The answer must consist of each line of the records below that contains the string "computer".
··· EXCERPTED RECORDS ···
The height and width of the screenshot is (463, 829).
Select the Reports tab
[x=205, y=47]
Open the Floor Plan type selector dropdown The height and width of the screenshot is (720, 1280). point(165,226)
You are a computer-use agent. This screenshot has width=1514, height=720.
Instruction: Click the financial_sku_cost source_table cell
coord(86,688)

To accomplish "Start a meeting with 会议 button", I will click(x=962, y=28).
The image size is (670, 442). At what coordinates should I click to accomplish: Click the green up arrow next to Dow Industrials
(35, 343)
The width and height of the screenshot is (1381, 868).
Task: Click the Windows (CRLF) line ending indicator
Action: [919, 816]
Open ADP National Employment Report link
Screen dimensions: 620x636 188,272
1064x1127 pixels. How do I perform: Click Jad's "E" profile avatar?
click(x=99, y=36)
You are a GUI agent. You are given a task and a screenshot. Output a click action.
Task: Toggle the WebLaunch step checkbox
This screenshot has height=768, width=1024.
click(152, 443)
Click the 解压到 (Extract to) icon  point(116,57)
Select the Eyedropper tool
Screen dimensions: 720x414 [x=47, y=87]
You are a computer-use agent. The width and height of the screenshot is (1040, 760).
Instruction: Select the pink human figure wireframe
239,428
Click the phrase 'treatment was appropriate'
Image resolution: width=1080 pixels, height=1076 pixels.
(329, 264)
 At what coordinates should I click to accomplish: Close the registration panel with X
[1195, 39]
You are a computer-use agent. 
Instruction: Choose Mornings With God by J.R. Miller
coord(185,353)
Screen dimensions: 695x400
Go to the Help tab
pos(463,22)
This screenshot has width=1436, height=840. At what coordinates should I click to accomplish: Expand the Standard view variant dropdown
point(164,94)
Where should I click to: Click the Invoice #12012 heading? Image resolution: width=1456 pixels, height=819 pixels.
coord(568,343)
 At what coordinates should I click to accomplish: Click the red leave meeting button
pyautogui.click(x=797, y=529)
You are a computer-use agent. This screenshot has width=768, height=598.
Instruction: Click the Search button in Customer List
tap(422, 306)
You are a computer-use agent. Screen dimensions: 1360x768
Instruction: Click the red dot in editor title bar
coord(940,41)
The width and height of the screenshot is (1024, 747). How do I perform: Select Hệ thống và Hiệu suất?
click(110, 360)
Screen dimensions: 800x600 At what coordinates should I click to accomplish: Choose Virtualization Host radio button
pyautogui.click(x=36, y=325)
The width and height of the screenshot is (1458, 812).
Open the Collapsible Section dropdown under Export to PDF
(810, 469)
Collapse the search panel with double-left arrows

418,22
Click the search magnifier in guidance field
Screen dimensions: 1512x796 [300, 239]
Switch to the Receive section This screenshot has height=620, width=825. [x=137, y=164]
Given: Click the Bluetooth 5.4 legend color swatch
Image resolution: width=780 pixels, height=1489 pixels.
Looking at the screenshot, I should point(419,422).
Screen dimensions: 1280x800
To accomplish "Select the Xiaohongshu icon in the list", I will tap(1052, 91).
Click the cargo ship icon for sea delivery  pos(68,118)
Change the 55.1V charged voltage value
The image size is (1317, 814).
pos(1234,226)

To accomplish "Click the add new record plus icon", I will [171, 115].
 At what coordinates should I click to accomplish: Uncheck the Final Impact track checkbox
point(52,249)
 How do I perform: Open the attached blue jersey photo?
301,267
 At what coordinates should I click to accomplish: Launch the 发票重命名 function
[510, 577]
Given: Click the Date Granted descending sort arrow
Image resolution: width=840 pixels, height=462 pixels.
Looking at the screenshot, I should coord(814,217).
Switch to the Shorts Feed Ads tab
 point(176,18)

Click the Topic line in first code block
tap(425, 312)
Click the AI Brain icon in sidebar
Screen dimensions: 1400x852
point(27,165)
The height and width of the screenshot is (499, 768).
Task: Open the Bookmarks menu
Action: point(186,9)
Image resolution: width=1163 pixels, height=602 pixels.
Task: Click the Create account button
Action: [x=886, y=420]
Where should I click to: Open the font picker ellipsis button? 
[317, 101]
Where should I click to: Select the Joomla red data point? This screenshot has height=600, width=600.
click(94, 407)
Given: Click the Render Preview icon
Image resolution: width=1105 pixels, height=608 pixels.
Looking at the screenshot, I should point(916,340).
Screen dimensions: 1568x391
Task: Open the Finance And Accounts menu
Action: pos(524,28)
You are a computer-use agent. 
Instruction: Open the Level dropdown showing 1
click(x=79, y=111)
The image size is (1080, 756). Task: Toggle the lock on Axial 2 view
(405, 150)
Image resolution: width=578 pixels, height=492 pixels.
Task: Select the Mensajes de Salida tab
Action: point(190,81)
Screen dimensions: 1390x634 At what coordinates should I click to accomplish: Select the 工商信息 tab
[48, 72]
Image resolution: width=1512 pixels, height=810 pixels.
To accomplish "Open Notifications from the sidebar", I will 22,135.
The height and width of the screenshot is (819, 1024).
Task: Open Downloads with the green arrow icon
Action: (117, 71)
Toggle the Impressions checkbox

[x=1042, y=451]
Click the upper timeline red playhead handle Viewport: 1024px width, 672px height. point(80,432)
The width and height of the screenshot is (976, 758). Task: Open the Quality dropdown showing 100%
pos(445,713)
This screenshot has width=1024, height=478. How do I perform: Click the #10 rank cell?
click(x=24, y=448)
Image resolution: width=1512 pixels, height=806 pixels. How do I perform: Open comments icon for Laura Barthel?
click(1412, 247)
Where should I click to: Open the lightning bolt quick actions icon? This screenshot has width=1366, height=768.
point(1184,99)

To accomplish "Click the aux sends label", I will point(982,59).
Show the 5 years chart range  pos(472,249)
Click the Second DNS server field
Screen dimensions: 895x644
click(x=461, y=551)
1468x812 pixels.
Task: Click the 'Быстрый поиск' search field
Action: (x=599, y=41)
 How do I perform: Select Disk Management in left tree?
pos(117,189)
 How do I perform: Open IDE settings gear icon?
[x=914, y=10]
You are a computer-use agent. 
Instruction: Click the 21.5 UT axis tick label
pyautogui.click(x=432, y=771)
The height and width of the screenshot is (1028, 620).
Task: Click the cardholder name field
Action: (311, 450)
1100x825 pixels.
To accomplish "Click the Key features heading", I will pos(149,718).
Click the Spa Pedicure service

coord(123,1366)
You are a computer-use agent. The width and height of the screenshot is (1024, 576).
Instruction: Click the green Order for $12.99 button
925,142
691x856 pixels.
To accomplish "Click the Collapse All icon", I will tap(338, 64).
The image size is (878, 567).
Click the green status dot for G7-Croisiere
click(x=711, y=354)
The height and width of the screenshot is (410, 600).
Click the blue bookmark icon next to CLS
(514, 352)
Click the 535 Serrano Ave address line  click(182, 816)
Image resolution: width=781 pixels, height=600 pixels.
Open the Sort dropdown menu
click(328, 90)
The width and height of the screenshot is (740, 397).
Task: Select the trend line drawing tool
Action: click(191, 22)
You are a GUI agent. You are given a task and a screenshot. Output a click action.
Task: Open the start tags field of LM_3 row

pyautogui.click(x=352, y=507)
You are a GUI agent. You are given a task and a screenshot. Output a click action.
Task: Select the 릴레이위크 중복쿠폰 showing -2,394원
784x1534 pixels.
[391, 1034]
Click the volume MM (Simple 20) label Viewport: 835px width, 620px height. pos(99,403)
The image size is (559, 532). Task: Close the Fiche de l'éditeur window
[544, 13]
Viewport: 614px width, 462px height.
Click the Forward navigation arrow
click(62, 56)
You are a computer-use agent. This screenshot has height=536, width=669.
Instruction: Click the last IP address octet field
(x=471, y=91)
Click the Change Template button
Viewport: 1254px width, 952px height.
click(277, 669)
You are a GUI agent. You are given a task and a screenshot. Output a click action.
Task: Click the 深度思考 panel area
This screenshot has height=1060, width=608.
···
EXERCISE SOLUTION:
You are a computer-use agent. This screenshot has width=1514, height=720.
You are a computer-use agent. The width and height of the screenshot is (1040, 760).
You are a computer-use agent. 
You are a computer-use agent. This screenshot has width=768, height=598.
You are a computer-use agent. Screen dimensions: 1360x768
You are a computer-use agent. 
You are a computer-use agent. 
You are a computer-use agent. The width and height of the screenshot is (1024, 576).
You are a computer-use agent. This screenshot has height=536, width=669.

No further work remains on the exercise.